◆ YOUR INSTRUCTIONS:
What lines in the records below contain the string "card"? Copy every one.

◆ RECORDS FOR THE TASK:

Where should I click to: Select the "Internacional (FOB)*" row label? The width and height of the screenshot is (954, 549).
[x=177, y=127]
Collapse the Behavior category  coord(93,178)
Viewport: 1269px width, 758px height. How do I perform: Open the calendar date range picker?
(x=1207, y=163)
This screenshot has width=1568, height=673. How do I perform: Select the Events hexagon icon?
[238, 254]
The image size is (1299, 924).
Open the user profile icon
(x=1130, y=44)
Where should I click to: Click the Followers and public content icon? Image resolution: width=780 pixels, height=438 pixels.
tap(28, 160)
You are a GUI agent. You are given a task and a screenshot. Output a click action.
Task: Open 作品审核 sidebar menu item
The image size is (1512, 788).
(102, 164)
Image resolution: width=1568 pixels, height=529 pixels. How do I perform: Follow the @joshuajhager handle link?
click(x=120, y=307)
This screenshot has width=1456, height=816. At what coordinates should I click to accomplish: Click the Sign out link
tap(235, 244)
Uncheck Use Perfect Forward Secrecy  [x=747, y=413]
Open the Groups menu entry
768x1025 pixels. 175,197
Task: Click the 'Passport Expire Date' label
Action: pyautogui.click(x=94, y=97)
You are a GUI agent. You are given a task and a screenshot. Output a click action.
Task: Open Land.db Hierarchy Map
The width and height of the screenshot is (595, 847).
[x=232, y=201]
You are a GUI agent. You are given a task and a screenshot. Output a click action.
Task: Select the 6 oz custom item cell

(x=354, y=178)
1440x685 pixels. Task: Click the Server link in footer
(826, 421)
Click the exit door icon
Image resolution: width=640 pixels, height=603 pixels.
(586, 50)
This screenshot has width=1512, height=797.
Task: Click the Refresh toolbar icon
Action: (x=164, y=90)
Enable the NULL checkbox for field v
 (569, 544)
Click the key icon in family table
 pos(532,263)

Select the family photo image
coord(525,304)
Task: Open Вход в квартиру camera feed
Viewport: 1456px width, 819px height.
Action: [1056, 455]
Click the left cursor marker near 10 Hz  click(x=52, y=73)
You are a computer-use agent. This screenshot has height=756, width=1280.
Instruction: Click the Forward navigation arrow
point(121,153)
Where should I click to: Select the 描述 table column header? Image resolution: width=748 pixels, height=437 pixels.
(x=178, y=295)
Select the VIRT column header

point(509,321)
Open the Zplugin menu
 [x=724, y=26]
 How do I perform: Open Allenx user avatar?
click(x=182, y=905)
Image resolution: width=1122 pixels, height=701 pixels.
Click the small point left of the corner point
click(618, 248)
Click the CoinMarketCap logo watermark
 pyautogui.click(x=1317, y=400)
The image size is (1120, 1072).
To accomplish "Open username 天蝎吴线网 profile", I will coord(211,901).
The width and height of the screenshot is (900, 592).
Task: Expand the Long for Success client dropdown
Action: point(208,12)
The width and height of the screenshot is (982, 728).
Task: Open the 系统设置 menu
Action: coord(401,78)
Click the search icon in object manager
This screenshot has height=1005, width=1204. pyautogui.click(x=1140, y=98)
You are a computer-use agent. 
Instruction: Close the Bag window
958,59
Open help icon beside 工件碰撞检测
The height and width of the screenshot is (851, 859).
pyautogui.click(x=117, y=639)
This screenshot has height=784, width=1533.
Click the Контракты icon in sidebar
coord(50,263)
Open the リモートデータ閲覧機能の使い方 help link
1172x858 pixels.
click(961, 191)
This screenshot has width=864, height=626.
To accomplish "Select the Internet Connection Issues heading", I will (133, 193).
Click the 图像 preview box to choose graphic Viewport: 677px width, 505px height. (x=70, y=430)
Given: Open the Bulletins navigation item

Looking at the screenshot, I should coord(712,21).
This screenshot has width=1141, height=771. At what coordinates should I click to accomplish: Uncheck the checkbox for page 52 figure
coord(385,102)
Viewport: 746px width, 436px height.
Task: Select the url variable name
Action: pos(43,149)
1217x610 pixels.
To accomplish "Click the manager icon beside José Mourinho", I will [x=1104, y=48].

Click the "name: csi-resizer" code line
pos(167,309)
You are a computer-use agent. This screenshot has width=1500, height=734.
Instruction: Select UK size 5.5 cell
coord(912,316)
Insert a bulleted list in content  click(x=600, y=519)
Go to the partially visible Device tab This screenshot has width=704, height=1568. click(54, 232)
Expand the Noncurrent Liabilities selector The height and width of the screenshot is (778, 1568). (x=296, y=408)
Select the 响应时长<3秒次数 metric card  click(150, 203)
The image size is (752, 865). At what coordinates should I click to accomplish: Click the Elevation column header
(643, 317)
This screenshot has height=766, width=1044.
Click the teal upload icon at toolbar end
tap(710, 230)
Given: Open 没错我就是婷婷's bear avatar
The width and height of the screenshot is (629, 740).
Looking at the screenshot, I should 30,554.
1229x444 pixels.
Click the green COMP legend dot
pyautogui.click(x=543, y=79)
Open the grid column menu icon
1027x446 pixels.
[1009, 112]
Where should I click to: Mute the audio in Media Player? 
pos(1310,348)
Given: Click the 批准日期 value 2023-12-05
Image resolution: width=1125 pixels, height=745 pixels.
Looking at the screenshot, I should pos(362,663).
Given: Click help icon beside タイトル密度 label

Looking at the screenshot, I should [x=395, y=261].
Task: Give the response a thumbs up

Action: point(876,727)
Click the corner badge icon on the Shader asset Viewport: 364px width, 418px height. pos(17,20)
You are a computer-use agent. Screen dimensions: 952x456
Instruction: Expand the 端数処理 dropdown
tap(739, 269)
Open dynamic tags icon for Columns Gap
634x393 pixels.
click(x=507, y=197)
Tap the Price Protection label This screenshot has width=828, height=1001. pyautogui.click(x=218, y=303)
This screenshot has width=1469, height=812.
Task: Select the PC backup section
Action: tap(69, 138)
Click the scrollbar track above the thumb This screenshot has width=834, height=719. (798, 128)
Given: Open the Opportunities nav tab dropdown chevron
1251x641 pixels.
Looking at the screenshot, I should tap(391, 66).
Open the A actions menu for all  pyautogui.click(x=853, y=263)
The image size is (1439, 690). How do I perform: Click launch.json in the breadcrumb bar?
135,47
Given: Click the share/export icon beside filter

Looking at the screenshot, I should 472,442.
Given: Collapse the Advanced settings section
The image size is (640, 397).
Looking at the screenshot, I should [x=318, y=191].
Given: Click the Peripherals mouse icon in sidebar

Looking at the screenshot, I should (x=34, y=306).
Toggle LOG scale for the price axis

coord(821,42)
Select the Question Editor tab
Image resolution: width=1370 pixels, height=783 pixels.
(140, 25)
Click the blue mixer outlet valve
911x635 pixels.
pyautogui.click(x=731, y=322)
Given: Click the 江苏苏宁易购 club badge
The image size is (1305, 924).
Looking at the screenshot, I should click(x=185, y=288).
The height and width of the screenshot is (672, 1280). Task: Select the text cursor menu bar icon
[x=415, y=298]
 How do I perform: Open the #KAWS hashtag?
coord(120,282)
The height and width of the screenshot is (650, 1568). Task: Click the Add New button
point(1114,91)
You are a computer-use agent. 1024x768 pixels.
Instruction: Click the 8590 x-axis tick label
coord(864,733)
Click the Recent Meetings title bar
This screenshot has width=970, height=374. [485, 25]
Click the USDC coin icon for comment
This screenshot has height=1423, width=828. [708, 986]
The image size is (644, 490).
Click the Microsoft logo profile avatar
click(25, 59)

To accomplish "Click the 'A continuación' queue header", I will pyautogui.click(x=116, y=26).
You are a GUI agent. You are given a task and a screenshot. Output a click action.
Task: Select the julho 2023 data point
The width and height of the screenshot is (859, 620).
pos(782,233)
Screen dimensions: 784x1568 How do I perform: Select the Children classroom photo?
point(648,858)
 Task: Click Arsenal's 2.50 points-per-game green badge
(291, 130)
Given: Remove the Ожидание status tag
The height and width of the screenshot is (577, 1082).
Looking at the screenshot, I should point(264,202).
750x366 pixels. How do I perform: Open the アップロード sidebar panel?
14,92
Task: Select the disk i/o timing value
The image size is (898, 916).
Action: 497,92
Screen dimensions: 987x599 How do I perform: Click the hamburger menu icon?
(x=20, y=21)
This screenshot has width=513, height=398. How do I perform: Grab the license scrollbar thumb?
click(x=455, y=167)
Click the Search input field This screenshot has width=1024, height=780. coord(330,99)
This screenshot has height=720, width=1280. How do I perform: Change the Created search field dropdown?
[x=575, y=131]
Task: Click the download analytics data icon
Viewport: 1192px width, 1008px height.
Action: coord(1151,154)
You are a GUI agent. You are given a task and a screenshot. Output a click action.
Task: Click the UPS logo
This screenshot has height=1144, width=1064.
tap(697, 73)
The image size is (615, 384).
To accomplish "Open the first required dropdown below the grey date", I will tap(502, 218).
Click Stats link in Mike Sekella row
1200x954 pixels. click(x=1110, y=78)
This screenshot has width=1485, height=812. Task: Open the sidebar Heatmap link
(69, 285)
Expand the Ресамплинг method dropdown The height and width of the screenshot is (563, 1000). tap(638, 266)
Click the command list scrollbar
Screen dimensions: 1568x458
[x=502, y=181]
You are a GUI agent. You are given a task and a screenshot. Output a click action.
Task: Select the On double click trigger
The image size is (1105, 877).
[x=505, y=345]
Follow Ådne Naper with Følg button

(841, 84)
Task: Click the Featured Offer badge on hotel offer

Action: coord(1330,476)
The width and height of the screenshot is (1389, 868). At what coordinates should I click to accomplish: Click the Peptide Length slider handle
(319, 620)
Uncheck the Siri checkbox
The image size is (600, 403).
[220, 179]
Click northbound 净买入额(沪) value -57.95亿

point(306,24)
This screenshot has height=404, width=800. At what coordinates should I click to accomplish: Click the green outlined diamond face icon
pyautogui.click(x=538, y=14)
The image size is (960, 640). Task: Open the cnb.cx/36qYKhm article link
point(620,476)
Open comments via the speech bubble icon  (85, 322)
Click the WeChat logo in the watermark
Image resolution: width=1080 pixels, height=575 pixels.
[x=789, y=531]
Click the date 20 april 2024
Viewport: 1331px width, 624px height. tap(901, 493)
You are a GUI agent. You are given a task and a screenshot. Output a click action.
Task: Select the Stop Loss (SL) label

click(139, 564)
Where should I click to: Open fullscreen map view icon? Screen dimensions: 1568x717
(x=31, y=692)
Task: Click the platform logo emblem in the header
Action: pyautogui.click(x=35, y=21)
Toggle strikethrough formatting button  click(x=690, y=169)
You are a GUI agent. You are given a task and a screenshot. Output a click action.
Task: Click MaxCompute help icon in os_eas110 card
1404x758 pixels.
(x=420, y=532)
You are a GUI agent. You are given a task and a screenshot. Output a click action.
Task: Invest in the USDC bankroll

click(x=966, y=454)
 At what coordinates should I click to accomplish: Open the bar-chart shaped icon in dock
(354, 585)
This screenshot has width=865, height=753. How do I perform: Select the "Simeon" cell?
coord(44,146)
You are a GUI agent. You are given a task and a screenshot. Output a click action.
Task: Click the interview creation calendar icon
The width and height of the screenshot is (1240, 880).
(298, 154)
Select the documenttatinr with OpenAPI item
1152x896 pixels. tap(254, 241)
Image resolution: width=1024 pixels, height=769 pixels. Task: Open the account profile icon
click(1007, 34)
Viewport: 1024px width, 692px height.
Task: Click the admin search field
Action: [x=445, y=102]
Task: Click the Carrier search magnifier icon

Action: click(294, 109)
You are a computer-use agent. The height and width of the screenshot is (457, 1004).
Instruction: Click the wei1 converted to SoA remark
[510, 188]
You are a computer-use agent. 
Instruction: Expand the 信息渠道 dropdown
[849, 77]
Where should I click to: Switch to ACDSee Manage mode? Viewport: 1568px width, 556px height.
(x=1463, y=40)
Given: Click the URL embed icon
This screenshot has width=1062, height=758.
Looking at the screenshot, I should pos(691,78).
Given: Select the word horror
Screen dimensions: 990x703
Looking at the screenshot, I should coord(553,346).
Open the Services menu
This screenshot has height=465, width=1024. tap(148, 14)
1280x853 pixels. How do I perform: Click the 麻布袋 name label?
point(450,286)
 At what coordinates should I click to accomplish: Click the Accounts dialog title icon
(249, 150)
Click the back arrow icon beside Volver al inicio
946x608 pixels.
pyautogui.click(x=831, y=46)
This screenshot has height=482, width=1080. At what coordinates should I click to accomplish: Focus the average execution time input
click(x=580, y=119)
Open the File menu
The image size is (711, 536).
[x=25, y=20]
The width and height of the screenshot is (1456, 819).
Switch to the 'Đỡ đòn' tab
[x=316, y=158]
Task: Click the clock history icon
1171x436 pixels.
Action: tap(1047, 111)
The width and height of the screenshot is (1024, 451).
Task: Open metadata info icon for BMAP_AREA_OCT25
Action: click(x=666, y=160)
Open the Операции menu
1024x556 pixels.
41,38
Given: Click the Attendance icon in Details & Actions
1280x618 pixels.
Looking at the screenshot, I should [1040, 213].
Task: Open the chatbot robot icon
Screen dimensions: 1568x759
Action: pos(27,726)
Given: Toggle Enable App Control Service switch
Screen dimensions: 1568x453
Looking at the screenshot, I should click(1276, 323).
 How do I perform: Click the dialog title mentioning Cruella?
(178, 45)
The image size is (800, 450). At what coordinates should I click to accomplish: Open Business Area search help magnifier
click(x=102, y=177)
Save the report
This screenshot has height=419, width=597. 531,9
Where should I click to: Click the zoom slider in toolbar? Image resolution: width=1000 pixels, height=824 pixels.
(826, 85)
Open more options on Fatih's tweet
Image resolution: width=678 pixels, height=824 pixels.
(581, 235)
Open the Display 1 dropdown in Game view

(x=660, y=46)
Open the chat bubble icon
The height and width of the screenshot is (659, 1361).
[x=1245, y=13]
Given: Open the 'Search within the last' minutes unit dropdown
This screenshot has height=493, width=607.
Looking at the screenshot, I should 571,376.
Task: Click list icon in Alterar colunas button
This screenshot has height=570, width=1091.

◆ YOUR SOLUTION:
Select the 响应时长<3秒次数 metric card  click(150, 203)
Task: Click MaxCompute help icon in os_eas110 card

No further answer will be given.